Journal of Thermal Analysis and Calorimetry
- Discipline: Physical chemistry
- Language: English
- Edited by: I.M. Szilágyi

Publication details
- History: 1969–present
- Publisher: Springer Science+Business Media on behalf of Akadémiai Kiadó
- Frequency: Bimonthly
- Open access: Hybrid open-access journal
- Impact factor: 4.755 (2021)

Standard abbreviations
- ISO 4: J. Therm. Anal. Calorim.

Indexing
- CODEN: JTACF7
- ISSN: 1388-6150 (print) 1588-2926 (web)
- LCCN: sn98023100
- OCLC no.: 41973453

Links
- Journal homepage; Online archive;

= Journal of Thermal Analysis and Calorimetry =

The Journal of Thermal Analysis and Calorimetry is a bimonthly peer-reviewed scientific journal published by Springer Science+Business Media on behalf of Akadémiai Kiadó. It was established in 1969 as the Journal of Thermal Analysis, obtaining its current title in 1998. The journal covers all aspects of calorimetry, thermal analysis, and experimental thermodynamics. The editor-in-chief is I.M. Szilágyi (Budapest University of Technology and Economics).

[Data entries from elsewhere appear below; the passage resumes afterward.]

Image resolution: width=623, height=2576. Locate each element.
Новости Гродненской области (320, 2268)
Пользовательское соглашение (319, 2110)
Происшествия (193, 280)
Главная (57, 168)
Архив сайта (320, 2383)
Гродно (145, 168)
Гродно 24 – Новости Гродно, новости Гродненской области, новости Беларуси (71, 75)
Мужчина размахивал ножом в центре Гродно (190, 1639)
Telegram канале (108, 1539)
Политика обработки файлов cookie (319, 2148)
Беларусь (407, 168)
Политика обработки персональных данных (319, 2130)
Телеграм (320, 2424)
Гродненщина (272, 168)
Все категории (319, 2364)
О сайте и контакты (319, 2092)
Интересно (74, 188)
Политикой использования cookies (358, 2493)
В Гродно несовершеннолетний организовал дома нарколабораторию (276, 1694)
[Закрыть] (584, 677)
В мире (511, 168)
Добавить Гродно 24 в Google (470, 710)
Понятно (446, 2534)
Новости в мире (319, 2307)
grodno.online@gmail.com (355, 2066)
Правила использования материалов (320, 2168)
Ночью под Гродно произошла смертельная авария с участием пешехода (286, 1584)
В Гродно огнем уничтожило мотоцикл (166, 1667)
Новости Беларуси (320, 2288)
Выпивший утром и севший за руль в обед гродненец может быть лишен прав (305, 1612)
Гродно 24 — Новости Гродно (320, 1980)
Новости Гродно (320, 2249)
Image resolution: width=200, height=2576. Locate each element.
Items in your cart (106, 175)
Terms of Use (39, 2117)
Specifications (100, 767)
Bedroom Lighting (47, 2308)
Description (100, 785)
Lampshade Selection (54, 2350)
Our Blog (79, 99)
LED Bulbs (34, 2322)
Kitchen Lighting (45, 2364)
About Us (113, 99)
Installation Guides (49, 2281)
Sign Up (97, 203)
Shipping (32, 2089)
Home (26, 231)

==Abstracting and indexing==
The journal is abstracted and indexed in:

- Chemical Abstracts Service
- Current Contents/Physical, Chemical & Earth Sciences
- EBSCO databases
- Ei Compendex
- Index Islamicus
- Inspec
- ProQuest databases
- Science Citation Index Expanded
- Scopus

According to the Journal Citation Reports, the journal has a 2021 impact factor of 4.755.